**Goal of the exercise**
Each line of the records below that holds "computer" should be returned.

[Stored records]

Segment Open

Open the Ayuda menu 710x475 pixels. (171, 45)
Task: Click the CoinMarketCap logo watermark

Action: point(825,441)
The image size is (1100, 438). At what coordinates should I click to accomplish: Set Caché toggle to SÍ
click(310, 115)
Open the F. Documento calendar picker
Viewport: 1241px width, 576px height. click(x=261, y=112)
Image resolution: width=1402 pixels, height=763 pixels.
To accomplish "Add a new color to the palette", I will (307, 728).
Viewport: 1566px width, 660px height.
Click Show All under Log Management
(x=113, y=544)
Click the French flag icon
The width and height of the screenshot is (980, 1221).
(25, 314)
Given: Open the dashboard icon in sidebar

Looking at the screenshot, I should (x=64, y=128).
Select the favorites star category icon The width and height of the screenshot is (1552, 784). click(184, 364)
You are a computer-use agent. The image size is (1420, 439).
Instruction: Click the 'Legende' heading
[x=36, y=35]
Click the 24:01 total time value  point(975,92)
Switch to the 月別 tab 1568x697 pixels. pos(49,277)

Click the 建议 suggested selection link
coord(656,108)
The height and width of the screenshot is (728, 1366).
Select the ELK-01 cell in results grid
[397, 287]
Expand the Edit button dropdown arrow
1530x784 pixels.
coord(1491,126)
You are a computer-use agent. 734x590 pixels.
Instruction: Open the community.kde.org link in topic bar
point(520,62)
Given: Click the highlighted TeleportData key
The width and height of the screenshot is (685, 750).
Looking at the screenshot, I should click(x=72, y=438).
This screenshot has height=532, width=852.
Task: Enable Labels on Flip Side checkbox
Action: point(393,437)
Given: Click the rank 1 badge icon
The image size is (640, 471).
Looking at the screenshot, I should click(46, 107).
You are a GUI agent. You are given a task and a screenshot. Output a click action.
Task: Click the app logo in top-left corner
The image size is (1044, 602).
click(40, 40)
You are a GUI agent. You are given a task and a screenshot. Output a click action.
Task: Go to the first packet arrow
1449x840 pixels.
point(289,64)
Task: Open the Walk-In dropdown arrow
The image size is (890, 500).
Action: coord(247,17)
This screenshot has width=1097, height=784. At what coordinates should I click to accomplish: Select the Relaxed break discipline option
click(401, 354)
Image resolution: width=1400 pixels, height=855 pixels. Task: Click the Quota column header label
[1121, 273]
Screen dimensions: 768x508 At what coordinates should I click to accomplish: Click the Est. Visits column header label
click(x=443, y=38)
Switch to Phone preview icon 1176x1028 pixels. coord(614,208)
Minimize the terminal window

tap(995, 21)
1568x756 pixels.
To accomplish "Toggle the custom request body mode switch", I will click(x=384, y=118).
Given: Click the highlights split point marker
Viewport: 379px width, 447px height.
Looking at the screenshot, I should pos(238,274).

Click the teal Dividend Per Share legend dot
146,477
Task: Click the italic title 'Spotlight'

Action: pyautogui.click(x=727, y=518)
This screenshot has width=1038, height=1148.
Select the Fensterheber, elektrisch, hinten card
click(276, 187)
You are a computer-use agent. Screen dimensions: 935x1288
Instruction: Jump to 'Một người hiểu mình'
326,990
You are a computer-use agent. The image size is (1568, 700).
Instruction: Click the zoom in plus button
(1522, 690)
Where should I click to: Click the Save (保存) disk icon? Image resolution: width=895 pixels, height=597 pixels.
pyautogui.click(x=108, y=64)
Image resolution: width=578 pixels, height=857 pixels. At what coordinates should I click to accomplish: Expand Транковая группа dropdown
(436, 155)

Segment Closed

**Result**
You are a computer-use agent. The image size is (1420, 439).
You are a computer-use agent. 734x590 pixels.
You are a computer-use agent. Screen dimensions: 935x1288
You are a computer-use agent. The image size is (1568, 700).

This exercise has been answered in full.